<<<<

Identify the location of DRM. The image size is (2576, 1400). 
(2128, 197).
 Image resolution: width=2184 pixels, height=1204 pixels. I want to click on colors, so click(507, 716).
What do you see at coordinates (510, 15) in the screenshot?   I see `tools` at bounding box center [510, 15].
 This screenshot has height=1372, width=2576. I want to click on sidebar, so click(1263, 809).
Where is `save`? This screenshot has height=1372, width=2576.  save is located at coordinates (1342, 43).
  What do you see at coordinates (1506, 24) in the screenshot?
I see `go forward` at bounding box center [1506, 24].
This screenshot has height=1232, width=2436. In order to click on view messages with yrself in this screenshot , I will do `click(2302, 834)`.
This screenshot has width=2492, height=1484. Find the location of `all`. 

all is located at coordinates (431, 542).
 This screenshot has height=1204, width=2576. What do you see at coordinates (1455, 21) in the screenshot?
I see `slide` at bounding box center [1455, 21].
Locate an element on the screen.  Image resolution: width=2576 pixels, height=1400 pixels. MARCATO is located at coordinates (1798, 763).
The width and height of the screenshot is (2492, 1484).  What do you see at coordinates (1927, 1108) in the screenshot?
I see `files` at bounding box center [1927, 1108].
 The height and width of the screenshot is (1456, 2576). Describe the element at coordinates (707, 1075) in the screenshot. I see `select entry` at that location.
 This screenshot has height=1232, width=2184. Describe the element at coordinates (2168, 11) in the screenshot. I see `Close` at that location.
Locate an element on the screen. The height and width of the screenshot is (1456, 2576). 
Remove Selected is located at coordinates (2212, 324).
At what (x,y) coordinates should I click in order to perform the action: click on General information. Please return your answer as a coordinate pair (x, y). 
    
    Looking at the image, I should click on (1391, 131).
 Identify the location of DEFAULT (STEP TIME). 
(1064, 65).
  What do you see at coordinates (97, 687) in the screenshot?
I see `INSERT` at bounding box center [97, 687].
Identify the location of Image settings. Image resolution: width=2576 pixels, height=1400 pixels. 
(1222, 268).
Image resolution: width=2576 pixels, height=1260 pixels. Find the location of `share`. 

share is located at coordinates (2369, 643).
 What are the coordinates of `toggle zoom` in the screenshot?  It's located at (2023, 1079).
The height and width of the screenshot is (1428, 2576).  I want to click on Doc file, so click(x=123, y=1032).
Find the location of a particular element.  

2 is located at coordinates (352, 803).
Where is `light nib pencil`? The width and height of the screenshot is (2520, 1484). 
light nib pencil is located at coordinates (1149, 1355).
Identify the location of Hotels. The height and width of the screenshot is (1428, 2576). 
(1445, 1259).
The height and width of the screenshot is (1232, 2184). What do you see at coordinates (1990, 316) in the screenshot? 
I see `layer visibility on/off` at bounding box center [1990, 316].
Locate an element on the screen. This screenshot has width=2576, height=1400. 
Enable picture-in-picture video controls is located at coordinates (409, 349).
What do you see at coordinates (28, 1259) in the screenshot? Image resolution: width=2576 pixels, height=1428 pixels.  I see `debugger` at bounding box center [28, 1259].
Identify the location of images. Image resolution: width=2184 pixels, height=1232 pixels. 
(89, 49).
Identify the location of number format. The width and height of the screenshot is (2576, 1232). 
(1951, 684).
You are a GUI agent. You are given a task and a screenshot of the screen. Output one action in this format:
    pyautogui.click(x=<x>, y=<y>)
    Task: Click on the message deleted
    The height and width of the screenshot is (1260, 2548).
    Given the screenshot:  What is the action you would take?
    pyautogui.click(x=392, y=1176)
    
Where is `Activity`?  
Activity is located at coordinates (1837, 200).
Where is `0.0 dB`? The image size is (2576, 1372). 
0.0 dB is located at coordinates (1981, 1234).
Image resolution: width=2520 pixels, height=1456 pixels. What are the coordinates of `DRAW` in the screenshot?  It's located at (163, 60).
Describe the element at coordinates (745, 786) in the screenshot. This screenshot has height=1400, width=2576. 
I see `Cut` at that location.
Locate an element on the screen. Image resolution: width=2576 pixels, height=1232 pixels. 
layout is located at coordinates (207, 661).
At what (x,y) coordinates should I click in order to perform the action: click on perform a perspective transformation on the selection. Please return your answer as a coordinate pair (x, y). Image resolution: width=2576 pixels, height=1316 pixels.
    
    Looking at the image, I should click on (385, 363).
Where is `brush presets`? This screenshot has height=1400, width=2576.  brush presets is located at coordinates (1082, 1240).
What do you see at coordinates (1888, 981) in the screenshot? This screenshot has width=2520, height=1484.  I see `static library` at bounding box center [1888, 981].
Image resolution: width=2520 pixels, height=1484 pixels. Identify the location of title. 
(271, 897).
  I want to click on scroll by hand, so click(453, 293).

>>>>

§ WHAT YOU ARE ASKED TO DO
Write out every one of the rows above exactly, with no changes.

§ SOLUTION TO THIS PROBLEM
Identify the location of DRM. The image size is (2576, 1400). 
(2128, 197).
 Image resolution: width=2184 pixels, height=1204 pixels. I want to click on colors, so click(507, 716).
What do you see at coordinates (510, 15) in the screenshot?   I see `tools` at bounding box center [510, 15].
 This screenshot has height=1372, width=2576. I want to click on sidebar, so click(1263, 809).
Where is `save`? This screenshot has height=1372, width=2576.  save is located at coordinates (1342, 43).
  What do you see at coordinates (1506, 24) in the screenshot?
I see `go forward` at bounding box center [1506, 24].
This screenshot has height=1232, width=2436. In order to click on view messages with yrself in this screenshot , I will do `click(2302, 834)`.
This screenshot has width=2492, height=1484. Find the location of `all`. 

all is located at coordinates (431, 542).
 This screenshot has height=1204, width=2576. What do you see at coordinates (1455, 21) in the screenshot?
I see `slide` at bounding box center [1455, 21].
Locate an element on the screen.  Image resolution: width=2576 pixels, height=1400 pixels. MARCATO is located at coordinates (1798, 763).
The width and height of the screenshot is (2492, 1484).  What do you see at coordinates (1927, 1108) in the screenshot?
I see `files` at bounding box center [1927, 1108].
 The height and width of the screenshot is (1456, 2576). Describe the element at coordinates (707, 1075) in the screenshot. I see `select entry` at that location.
 This screenshot has height=1232, width=2184. Describe the element at coordinates (2168, 11) in the screenshot. I see `Close` at that location.
Locate an element on the screen. The height and width of the screenshot is (1456, 2576). 
Remove Selected is located at coordinates (2212, 324).
At what (x,y) coordinates should I click in order to perform the action: click on General information. Please return your answer as a coordinate pair (x, y). 
    
    Looking at the image, I should click on (1391, 131).
 Identify the location of DEFAULT (STEP TIME). 
(1064, 65).
  What do you see at coordinates (97, 687) in the screenshot?
I see `INSERT` at bounding box center [97, 687].
Identify the location of Image settings. Image resolution: width=2576 pixels, height=1400 pixels. 
(1222, 268).
Image resolution: width=2576 pixels, height=1260 pixels. Find the location of `share`. 

share is located at coordinates (2369, 643).
 What are the coordinates of `toggle zoom` in the screenshot?  It's located at (2023, 1079).
The height and width of the screenshot is (1428, 2576).  I want to click on Doc file, so click(x=123, y=1032).
Find the location of a particular element.  

2 is located at coordinates (352, 803).
Where is `light nib pencil`? The width and height of the screenshot is (2520, 1484). 
light nib pencil is located at coordinates (1149, 1355).
Identify the location of Hotels. The height and width of the screenshot is (1428, 2576). 
(1445, 1259).
The height and width of the screenshot is (1232, 2184). What do you see at coordinates (1990, 316) in the screenshot? 
I see `layer visibility on/off` at bounding box center [1990, 316].
Locate an element on the screen. This screenshot has width=2576, height=1400. 
Enable picture-in-picture video controls is located at coordinates (409, 349).
What do you see at coordinates (28, 1259) in the screenshot? Image resolution: width=2576 pixels, height=1428 pixels.  I see `debugger` at bounding box center [28, 1259].
Identify the location of images. Image resolution: width=2184 pixels, height=1232 pixels. 
(89, 49).
Identify the location of number format. The width and height of the screenshot is (2576, 1232). 
(1951, 684).
You are a GUI agent. You are given a task and a screenshot of the screen. Output one action in this format:
    pyautogui.click(x=<x>, y=<y>)
    Task: Click on the message deleted
    The height and width of the screenshot is (1260, 2548).
    Given the screenshot:  What is the action you would take?
    pyautogui.click(x=392, y=1176)
    
Where is `Activity`?  
Activity is located at coordinates (1837, 200).
Where is `0.0 dB`? The image size is (2576, 1372). 
0.0 dB is located at coordinates (1981, 1234).
Image resolution: width=2520 pixels, height=1456 pixels. What are the coordinates of `DRAW` in the screenshot?  It's located at (163, 60).
Describe the element at coordinates (745, 786) in the screenshot. This screenshot has height=1400, width=2576. 
I see `Cut` at that location.
Locate an element on the screen. Image resolution: width=2576 pixels, height=1232 pixels. 
layout is located at coordinates (207, 661).
At what (x,y) coordinates should I click in order to perform the action: click on perform a perspective transformation on the selection. Please return your answer as a coordinate pair (x, y). Image resolution: width=2576 pixels, height=1316 pixels.
    
    Looking at the image, I should click on (385, 363).
Where is `brush presets`? This screenshot has height=1400, width=2576.  brush presets is located at coordinates (1082, 1240).
What do you see at coordinates (1888, 981) in the screenshot? This screenshot has width=2520, height=1484.  I see `static library` at bounding box center [1888, 981].
Image resolution: width=2520 pixels, height=1484 pixels. Identify the location of title. 
(271, 897).
  I want to click on scroll by hand, so click(453, 293).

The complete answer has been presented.